Mais : prototype Mystère IVN avec moteur britannique Avon, prototype Etendard II avec Turbomeca Gabizo français, prototype Etendard VI avec Bristol Siddeley Orpheus britannique et prototype Mirage I avec Armstrong Siddeley Viper construits sous licence par Dassault...

Quant à l'ATAR, il équipe aussi Leduc 022, Baroudeur, Gerfaut, Griffon, Durandal et, en série, le Vautour, donc pas des avions Dassault...


J'en conclus que Delfaut parle de l'Ouragan et peut-être du Mystère IV A (réacteurs anglais et avions qui "fonctionnent parfaitement"), quand Tedoldi fait référence au Mystère II ("Fer à repasser"), en excluant (pourquoi ?) les succès MD-315 et Ouragan, voire Mystère IV A. Et, autre incohérence de Tedoldi, l'échec Mystère II est équipé du réacteur Oestrich (à qui Dassault devrait "tout"), quand les succès Ouragan et Mystère IV A sont bel et bien équipés de réacteurs british (d'origine ou sous licence), ce que dit Delfaut.


Au final, par rapport à l'ATAR, le succès de Dassault paraît plutôt d'avoir, finalement, su l'utiliser mieux que ses concurrents. Il n'y a aucun élément concret indiquant que Dassault ait été privilégié ou avantagé par Oestrich/ATAR, qui était un fournisseur de l'Etat français et pas du seul Dassault (là encore, d'accord avec Delfaut). Ensuite, Dassault restant seul en lice (si on excepte le plus lointain Jaguar) rien d'extraordinaire à ce qu'il soit équipé en ATAR, seul produit national susceptible de propulser la classe d'avion recherchée...
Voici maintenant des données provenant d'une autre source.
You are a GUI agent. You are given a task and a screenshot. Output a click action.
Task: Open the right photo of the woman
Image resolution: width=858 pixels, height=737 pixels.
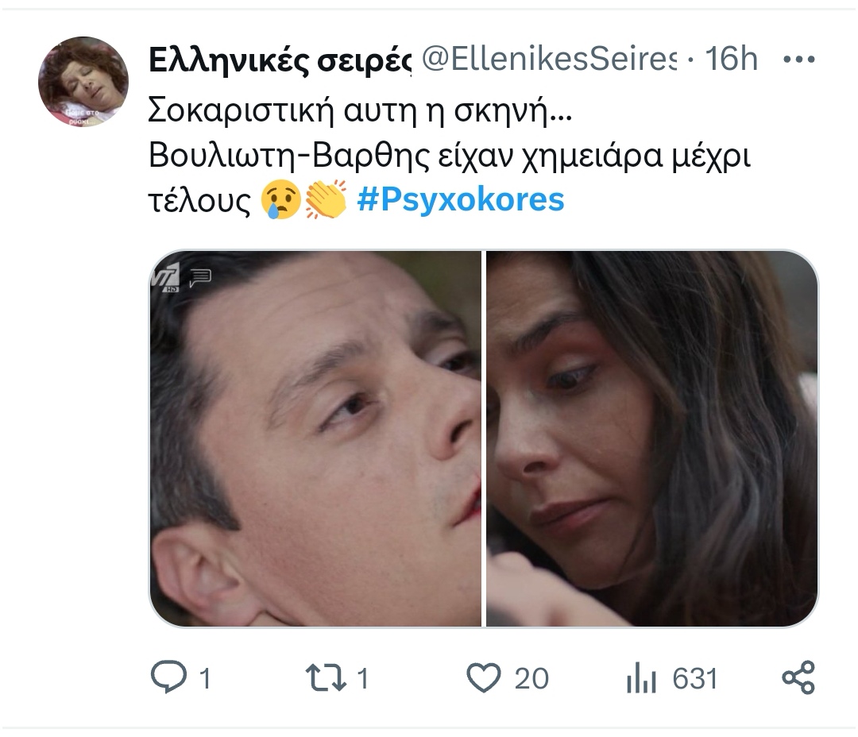651,438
Pour la partie avionneur, je veux bien que les ingénieurs/techniciens allemands aient apporté un plus à Dassault, mais il me faudra du plus précis que le flou apporté par Tedoldi et Frank. Et il faudra expliquer, concrètement et pas avec des affirmations à l'emporte-pièce, pourquoi Dassault, société privée, a/aurait été privilégié par rapport aux sociétés nationalisées, que ce soit financièrement et/ou en "fourniture" d'ingénieurs/techniciens allemands... Parce qu'à ce stade, la seule "légende" sur Dassault que je vois racontée est celle de M. Tedoldi...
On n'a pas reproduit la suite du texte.